Agravo de Instrumento n° 1.339 de Mafra

 

Relator: Des. Hélio Mosimann. AGRAVO DE INSTRUMENTO INTERPOSTO CONTRA DECISÃO INTERLOCUTÓRIA PROFERIDA POR JUIZ DE PRIMEIRO GRAU. PEÇAS QUE DEVEM SER OBRIGATORIAMENTE TRASLADADAS. DEFICIÊNCIA NO TRASLADO. CONVERSÃO DO AGRAVO EM DILIGÊNCIA. FACULDADE CONFERIDA AO MAGISTRADO. ARTIGOS 523 E 557 DO CÓDIGO DE PROCESSO CIVIL. VOTO VENCIDO.

Serão obrigatoriamente trasladadas as peças consideradas necessárias.

Estando, porém, o agravo insuficientemente instruído, o relator poderá, por despacho, convertê-lo em diligência.

Tanto quanto possível, deve o magistrado valer-se da faculdade que lhe foi conferida pelo artigo 557, segunda parte, do Código de Processo Civil, evitando grave prejuízo às partes, salvo se verificar a intenção protelatória do agravante. Vistos, relatados e discutidos estes autos de agravo de instrumento n. 1.339,da comarca de Mafra, em que é agravante a Fazenda Estadual, sendo agravada Catharina Kuss:

A C O R D A M, em Segunda Câmara Civil, por maioria de votos, converter o julgamento em diligência.

Custas a final.

Trata-se de agravo de instrumento interposto da decisão que, nos autos de arrolamento, em que figure como inventariante Catharina Kuss e inventariado Pedro Kuss, indeferiu o pedido de exibição em cartório - ou juntada no processo - das certidões dos imóveis relacionados.

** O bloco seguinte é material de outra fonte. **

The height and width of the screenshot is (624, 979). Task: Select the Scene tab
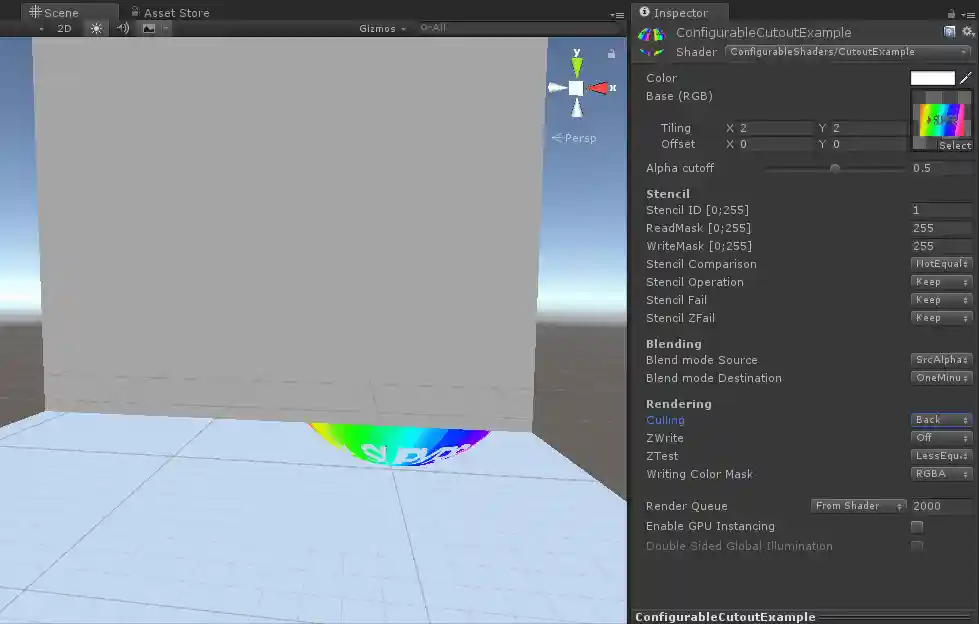pos(57,12)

Processado o recurso, a decisão foi mantida.

Não constando dos autos a certidão de intimação do decisório agravado, a douta Procuradoria opinou pelo não conhecimento do agravo.

Resolveu, entretanto, a Câmara, por maioria de votos, converter o julgamento em diligência, para que seja satisfeito o disposto no parágrafo único do art. 523 da lei processual civil.

Este Tribunal e, particularmente, esta Câmara, como também outros Tribunais do País, assim vinham decidindo, a fim de se completar o traslado com as peças essenciais faltantes (Jurisprudência Catarinense, 1975, Vol. 7/8, pág. 281; 1975, Vol. 9/10, pág. 365; 1976, Vol. 11/12, pág. 268; Agravo de Instrumento n. 965, de Tijucas, julgado em 3-06-77; O Novo Código de Processo Civil nos Tribunais do Rio Grande do Sul e Santa Catarina, Des. Athos Gusmão Carneiro, Tomo II, pág. 538, n. 0666; Tribunal de Justiça de São Paulo, in R.T, Vol. 472/99; Tribunal Federal de Recursos, Agravo de Instrumento n. 38.556, do Maranhão, D.J.U. de 24-02-77,pág. 952).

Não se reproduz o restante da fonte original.